Task 1 -> Print the rows exactly as they appear, starting at the row that contains "PhD and MRes students [button] (208, 110)" and ending at the row that contains "2022年10月 (1) (29, 379)", both included.

[Bug libgomp/119588] New: Possible improvement in locking strategies for libgomp

matmal01 at gcc dot gnu.org via Gcc-bugs Wed, 02 Apr 2025 04:44:29 -0700

https://gcc.gnu.org/bugzilla/show_bug.cgi?id=119588


            Bug ID: 119588
           Summary: Possible improvement in locking strategies for libgomp
           Product: gcc
           Version: unknown
            Status: UNCONFIRMED
          Severity: normal
          Priority: P3
         Component: libgomp
          Assignee: unassigned at gcc dot gnu.org
          Reporter: matmal01 at gcc dot gnu.org
                CC: jakub at gcc dot gnu.org
  Target Milestone: ---

Created attachment 60960
  --> https://gcc.gnu.org/bugzilla/attachment.cgi?id=60960&action=edit
Demonstrating locking differences

Hello,

Summary is:  I'm proposing that we implement the "hypercube-embedded tree"
locking strategy that LLVM libomp uses by default in libgomp.
Would appreciate feedback on whether this would be welcome and/or feasible.

Below contains the observations I've made to come to that suggestion.

Apologies for taking my time between asking on IRC and raising the PR.

------------------------------
We've seen on some internal workloads (NVPL BLAS running GEMM routine on a
small
matrix) that the overhead of a `#pragma omp parallel` statement when running
with a high number of cores (72 or 144) is much higher with the libgomp
implementation than with LLVM's libomp.

In a program which has both some work that can be handled with high parallelism
(so OMP is running with many threads) and a large number of small pieces of
work
that need to be performed with low overhead, this has been seen to cause a
significant overhead when accumulated.

I'm attaching a benchmark for just the creation of a `#pragma omp parallel`
region (around an `asm` statement so the region doesn't get optimised away). 
We
can see that with many threads libgomp scales worse than llvm's libomp.

Supplied material ->
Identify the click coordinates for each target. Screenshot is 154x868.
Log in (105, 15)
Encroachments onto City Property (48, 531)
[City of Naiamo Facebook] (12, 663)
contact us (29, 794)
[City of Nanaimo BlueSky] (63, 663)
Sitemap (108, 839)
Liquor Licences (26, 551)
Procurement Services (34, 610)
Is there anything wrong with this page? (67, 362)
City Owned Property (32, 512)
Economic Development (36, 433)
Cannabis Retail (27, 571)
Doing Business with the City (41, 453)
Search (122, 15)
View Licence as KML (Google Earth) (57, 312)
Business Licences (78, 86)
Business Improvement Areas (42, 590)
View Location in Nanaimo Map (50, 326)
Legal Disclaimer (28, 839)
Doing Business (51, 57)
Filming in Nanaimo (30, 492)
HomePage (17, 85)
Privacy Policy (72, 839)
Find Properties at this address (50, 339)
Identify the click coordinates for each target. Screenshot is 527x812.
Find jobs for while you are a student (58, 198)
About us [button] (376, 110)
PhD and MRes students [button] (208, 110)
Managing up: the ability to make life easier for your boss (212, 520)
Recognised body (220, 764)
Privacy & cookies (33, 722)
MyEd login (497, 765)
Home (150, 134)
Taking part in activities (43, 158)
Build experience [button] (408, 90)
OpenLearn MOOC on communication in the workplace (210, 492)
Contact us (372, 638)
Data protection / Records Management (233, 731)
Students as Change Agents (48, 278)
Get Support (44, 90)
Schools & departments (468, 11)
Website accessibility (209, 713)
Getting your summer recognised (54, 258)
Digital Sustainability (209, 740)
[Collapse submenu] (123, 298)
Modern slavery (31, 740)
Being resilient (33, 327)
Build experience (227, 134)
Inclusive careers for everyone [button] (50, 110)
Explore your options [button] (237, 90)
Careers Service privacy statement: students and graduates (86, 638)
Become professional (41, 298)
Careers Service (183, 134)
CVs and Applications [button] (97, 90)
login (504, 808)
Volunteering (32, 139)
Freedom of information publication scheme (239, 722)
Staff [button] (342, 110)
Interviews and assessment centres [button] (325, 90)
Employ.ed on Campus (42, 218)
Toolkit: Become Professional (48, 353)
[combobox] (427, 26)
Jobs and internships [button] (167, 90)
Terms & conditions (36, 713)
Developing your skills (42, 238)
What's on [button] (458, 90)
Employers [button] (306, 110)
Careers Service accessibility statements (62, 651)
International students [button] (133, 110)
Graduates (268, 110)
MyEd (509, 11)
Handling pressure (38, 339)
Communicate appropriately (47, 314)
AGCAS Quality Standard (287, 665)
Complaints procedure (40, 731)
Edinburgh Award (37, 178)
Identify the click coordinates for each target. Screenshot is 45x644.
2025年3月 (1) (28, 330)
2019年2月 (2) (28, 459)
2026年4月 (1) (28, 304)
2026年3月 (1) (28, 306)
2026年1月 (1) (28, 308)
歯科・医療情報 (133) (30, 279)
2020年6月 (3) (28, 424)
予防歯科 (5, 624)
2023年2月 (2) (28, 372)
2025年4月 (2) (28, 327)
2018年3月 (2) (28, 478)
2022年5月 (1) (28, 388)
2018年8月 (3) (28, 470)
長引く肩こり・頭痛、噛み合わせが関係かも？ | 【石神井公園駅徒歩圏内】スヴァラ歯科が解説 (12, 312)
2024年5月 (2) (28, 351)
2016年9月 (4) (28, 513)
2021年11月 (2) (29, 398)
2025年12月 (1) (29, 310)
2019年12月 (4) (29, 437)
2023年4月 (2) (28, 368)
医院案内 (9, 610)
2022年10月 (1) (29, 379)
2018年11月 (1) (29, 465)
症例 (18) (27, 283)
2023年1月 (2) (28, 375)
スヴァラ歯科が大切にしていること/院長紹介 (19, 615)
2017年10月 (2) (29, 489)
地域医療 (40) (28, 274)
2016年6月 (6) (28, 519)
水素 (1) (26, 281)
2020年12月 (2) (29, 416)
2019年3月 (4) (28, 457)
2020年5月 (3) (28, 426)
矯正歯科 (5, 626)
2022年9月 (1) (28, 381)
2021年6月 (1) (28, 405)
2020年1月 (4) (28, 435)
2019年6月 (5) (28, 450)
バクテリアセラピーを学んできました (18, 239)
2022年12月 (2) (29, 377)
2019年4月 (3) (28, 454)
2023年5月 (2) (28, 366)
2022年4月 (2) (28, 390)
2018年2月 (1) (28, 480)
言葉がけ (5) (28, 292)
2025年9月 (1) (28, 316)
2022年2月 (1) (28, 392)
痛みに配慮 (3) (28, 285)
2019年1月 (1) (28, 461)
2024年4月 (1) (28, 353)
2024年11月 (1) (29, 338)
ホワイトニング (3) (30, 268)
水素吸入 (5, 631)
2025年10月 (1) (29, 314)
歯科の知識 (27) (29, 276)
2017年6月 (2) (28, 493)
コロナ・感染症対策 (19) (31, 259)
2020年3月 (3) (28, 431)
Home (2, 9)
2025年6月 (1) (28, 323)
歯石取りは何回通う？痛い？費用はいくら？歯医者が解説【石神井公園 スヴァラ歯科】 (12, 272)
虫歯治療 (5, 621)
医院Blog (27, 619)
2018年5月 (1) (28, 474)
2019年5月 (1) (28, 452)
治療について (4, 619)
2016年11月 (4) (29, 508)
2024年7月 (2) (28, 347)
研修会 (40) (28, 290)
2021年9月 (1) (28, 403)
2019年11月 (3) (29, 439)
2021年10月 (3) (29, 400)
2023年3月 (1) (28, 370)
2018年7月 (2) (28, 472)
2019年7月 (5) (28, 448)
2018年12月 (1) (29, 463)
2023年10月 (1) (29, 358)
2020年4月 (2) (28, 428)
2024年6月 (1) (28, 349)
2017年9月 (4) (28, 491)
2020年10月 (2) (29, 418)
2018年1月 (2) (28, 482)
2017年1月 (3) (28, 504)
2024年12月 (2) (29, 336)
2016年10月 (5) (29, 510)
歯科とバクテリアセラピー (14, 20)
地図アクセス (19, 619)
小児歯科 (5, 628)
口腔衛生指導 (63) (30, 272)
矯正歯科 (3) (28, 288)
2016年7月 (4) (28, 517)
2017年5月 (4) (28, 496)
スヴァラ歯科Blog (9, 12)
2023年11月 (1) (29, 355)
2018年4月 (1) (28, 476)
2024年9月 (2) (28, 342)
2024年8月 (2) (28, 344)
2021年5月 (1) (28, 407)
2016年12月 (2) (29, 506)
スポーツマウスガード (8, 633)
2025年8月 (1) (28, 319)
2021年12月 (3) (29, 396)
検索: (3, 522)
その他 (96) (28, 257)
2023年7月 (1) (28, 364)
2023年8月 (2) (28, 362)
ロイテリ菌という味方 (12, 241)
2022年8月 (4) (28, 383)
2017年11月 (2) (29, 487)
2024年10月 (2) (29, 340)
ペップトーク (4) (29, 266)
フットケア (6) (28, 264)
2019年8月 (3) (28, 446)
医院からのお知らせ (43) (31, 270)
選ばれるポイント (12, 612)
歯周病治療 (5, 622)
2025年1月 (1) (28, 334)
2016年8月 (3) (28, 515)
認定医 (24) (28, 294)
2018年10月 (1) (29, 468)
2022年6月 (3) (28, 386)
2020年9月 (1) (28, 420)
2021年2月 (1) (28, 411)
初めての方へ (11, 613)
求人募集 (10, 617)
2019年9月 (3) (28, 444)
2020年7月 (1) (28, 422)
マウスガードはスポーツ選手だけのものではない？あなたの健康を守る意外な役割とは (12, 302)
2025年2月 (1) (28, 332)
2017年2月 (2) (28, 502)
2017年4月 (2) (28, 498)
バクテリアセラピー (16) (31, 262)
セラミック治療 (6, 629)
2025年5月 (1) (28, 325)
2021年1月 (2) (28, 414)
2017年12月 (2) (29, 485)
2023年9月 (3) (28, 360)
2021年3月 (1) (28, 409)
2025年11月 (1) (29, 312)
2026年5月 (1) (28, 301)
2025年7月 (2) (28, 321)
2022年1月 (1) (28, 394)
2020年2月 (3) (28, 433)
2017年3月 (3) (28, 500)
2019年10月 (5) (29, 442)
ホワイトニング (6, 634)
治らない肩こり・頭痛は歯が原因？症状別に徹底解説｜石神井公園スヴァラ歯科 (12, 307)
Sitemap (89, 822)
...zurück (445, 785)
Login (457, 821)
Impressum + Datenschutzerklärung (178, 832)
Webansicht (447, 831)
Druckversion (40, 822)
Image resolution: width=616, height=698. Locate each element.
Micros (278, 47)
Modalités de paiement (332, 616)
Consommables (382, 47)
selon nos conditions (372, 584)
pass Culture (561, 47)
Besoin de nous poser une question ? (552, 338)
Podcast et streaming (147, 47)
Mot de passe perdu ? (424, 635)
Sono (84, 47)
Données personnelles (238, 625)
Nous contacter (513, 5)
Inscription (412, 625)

Task 2 -> In the bug report, why does the attached benchmark put the `#pragma omp parallel` region around an `asm` statement?

Problem solution 1 ->
PhD and MRes students [button] (208, 110)
Managing up: the ability to make life easier for your boss (212, 520)
Recognised body (220, 764)
Privacy & cookies (33, 722)
MyEd login (497, 765)
Home (150, 134)
Taking part in activities (43, 158)
Build experience [button] (408, 90)
OpenLearn MOOC on communication in the workplace (210, 492)
Contact us (372, 638)
Data protection / Records Management (233, 731)
Students as Change Agents (48, 278)
Get Support (44, 90)
Schools & departments (468, 11)
Website accessibility (209, 713)
Getting your summer recognised (54, 258)
Digital Sustainability (209, 740)
[Collapse submenu] (123, 298)
Modern slavery (31, 740)
Being resilient (33, 327)
Build experience (227, 134)
Inclusive careers for everyone [button] (50, 110)
Explore your options [button] (237, 90)
Careers Service privacy statement: students and graduates (86, 638)
Become professional (41, 298)
Careers Service (183, 134)
CVs and Applications [button] (97, 90)
login (504, 808)
Volunteering (32, 139)
Freedom of information publication scheme (239, 722)
Staff [button] (342, 110)
Interviews and assessment centres [button] (325, 90)
Employ.ed on Campus (42, 218)
Toolkit: Become Professional (48, 353)
[combobox] (427, 26)
Jobs and internships [button] (167, 90)
Terms & conditions (36, 713)
Developing your skills (42, 238)
What's on [button] (458, 90)
Employers [button] (306, 110)
Careers Service accessibility statements (62, 651)
International students [button] (133, 110)
Graduates (268, 110)
MyEd (509, 11)
Handling pressure (38, 339)
Communicate appropriately (47, 314)
AGCAS Quality Standard (287, 665)
Complaints procedure (40, 731)
Edinburgh Award (37, 178)
Identify the click coordinates for each target. Screenshot is 45x644.
2025年3月 (1) (28, 330)
2019年2月 (2) (28, 459)
2026年4月 (1) (28, 304)
2026年3月 (1) (28, 306)
2026年1月 (1) (28, 308)
歯科・医療情報 (133) (30, 279)
2020年6月 (3) (28, 424)
予防歯科 (5, 624)
2023年2月 (2) (28, 372)
2025年4月 (2) (28, 327)
2018年3月 (2) (28, 478)
2022年5月 (1) (28, 388)
2018年8月 (3) (28, 470)
長引く肩こり・頭痛、噛み合わせが関係かも？ | 【石神井公園駅徒歩圏内】スヴァラ歯科が解説 (12, 312)
2024年5月 (2) (28, 351)
2016年9月 (4) (28, 513)
2021年11月 (2) (29, 398)
2025年12月 (1) (29, 310)
2019年12月 (4) (29, 437)
2023年4月 (2) (28, 368)
医院案内 (9, 610)
2022年10月 (1) (29, 379)

Problem solution 2 -> The `asm` statement keeps the region from being optimized away, so the benchmark actually measures the creation of a `#pragma omp parallel` region.